-- Directions for this task --
Beginning with the line that contains "The height and", copy each subsequent line of the data below through the last one, including both ends but not the pictures.

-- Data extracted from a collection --
========

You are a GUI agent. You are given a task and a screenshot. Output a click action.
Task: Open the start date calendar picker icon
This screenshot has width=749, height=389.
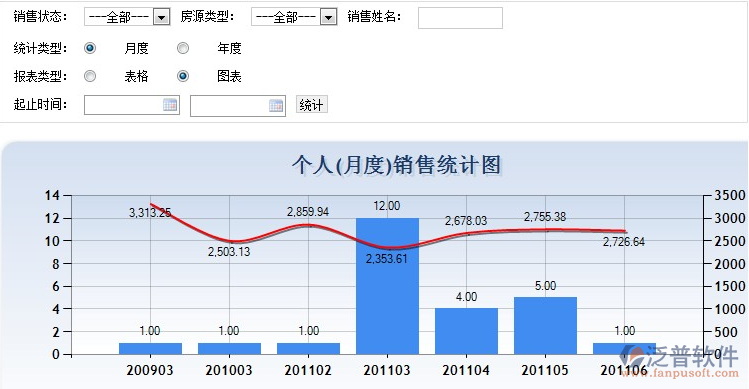170,105
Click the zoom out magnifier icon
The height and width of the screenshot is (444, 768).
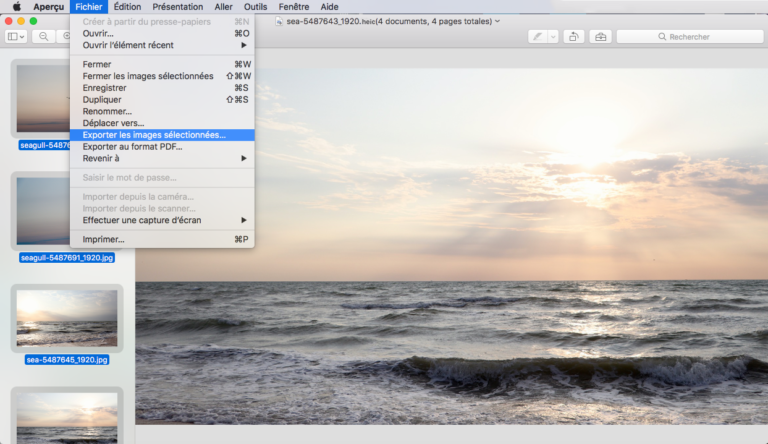click(x=44, y=36)
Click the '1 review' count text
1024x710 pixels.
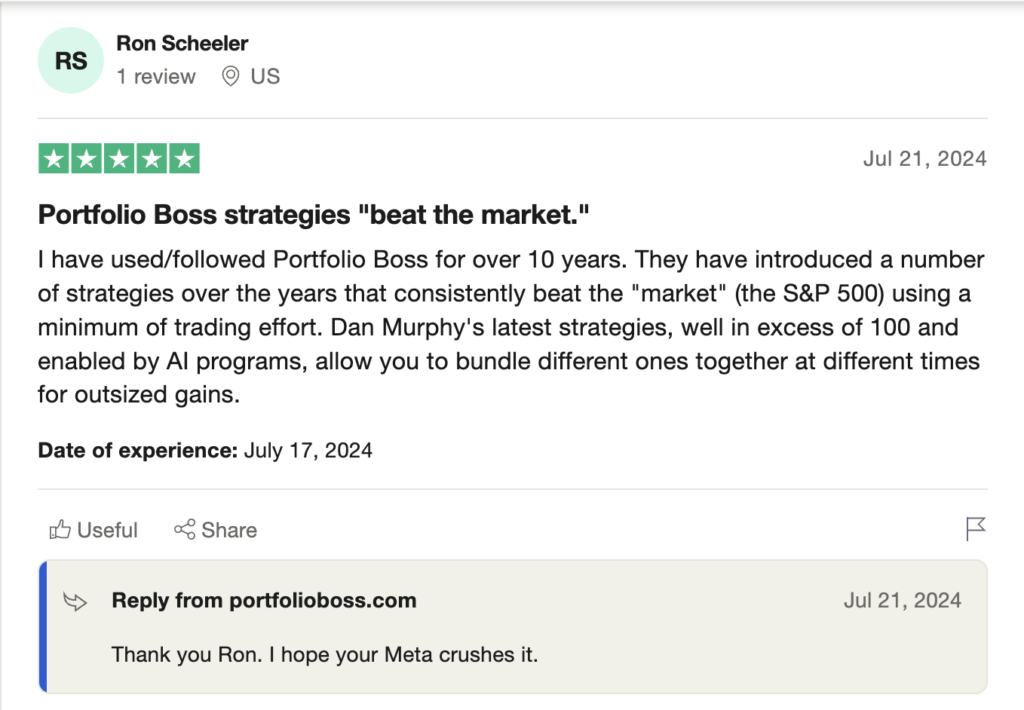tap(156, 76)
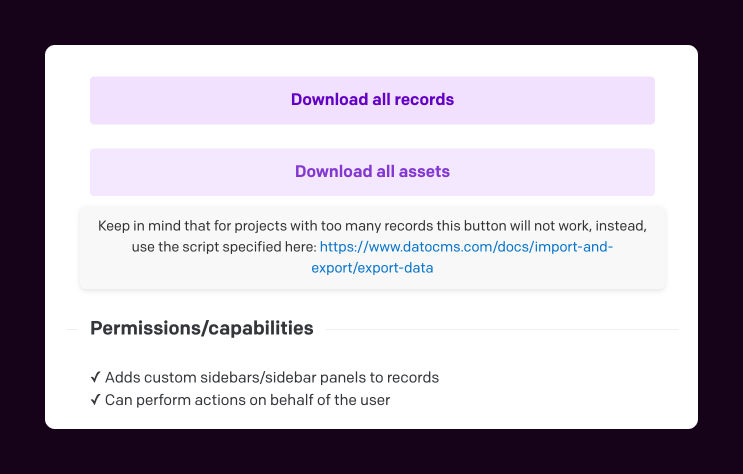Click the 'use the script specified here' text
Viewport: 743px width, 474px height.
click(x=224, y=247)
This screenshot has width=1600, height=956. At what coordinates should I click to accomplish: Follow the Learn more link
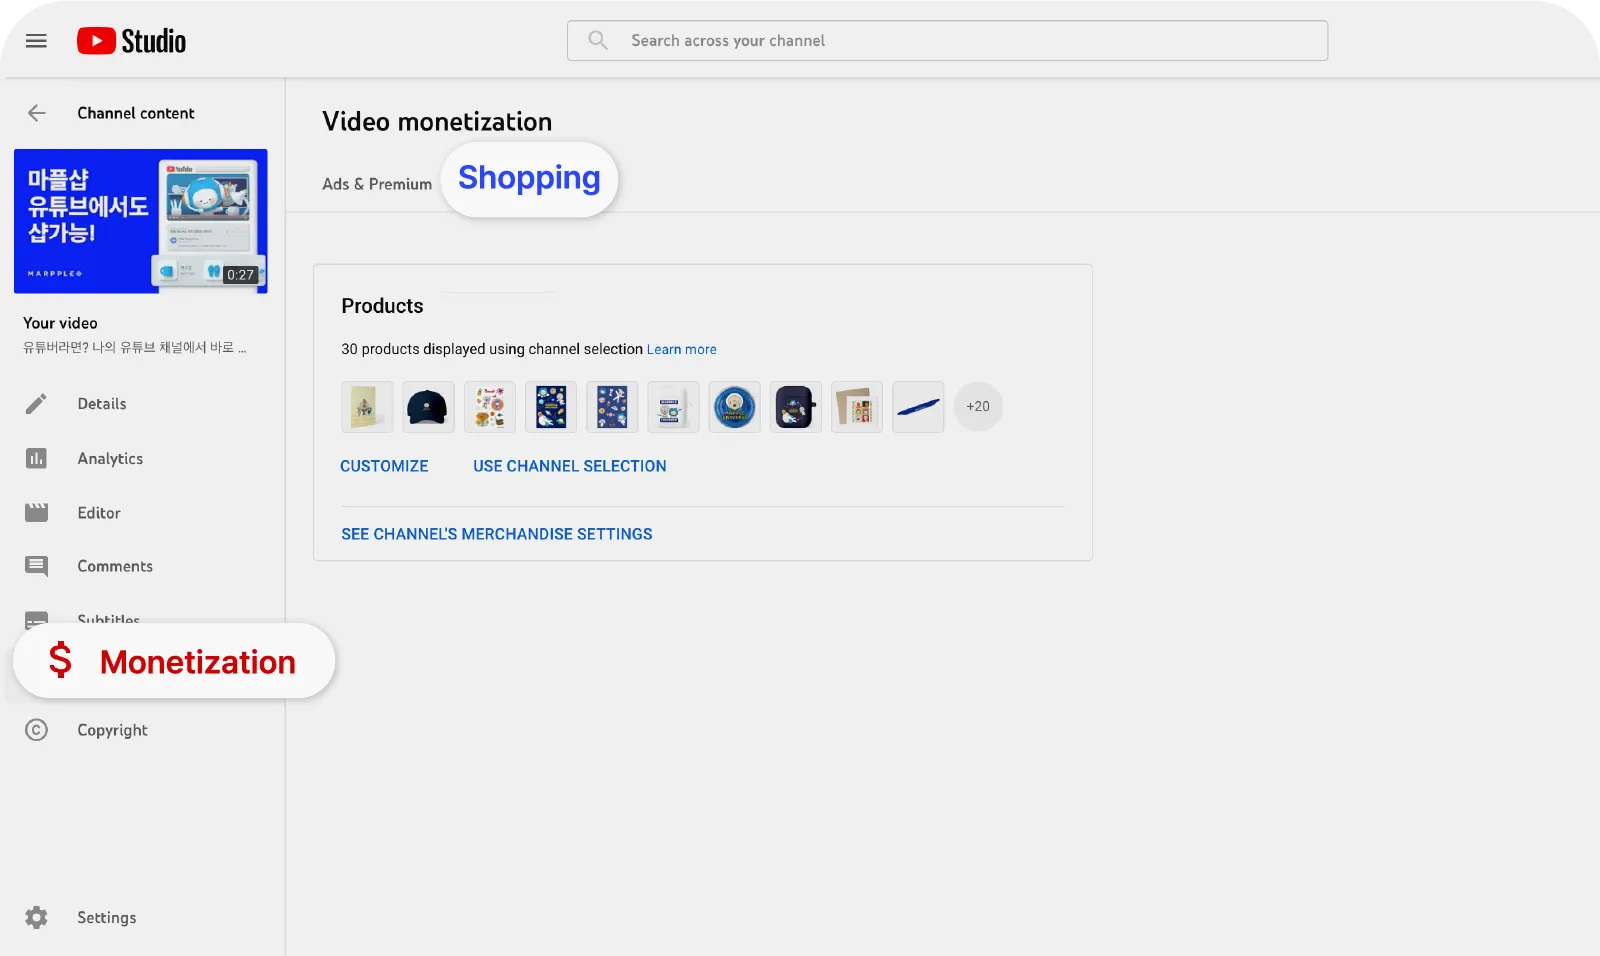point(682,349)
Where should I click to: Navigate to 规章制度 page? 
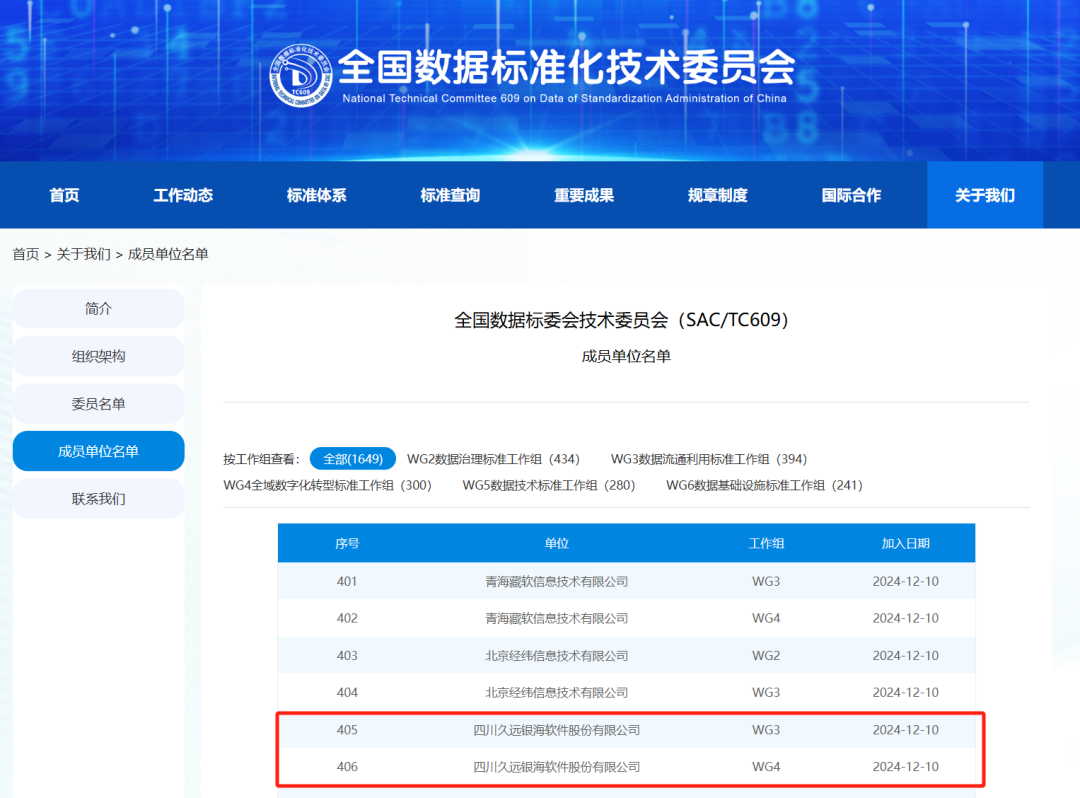click(x=718, y=195)
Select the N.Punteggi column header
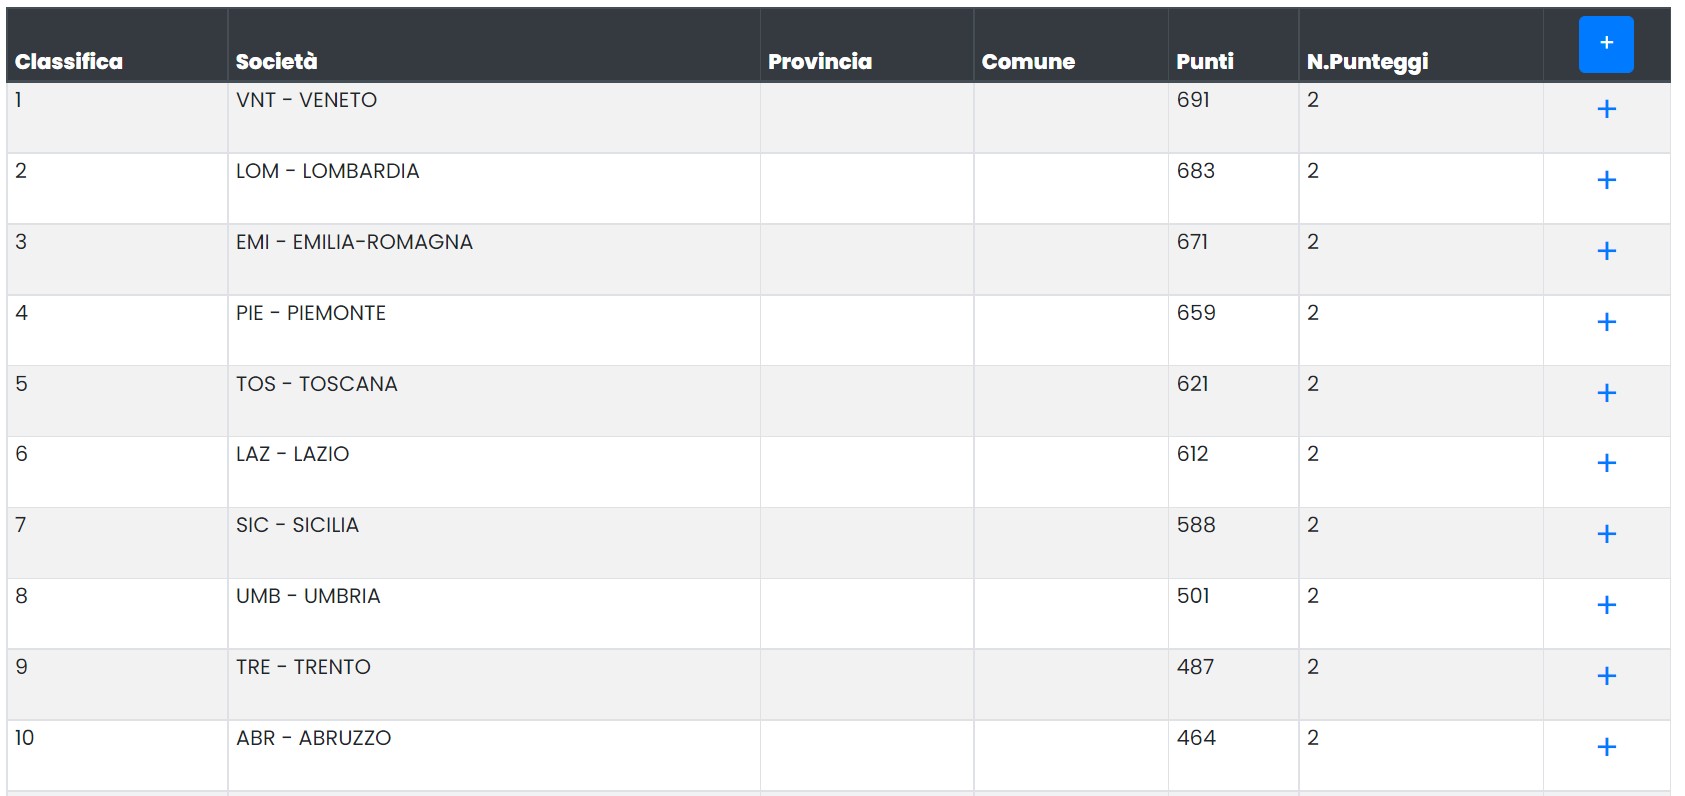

========

-- Final answer --
The height and width of the screenshot is (444, 768).
click(x=44, y=36)
Click the '1 review' count text
1024x710 pixels.
tap(156, 76)
Click the 'use the script specified here' text
Viewport: 743px width, 474px height.
click(x=224, y=247)
This screenshot has width=1600, height=956. At what coordinates should I click to accomplish: Follow the Learn more link
point(682,349)
Where should I click to: Navigate to 规章制度 page? 
click(x=718, y=195)
Select the N.Punteggi column header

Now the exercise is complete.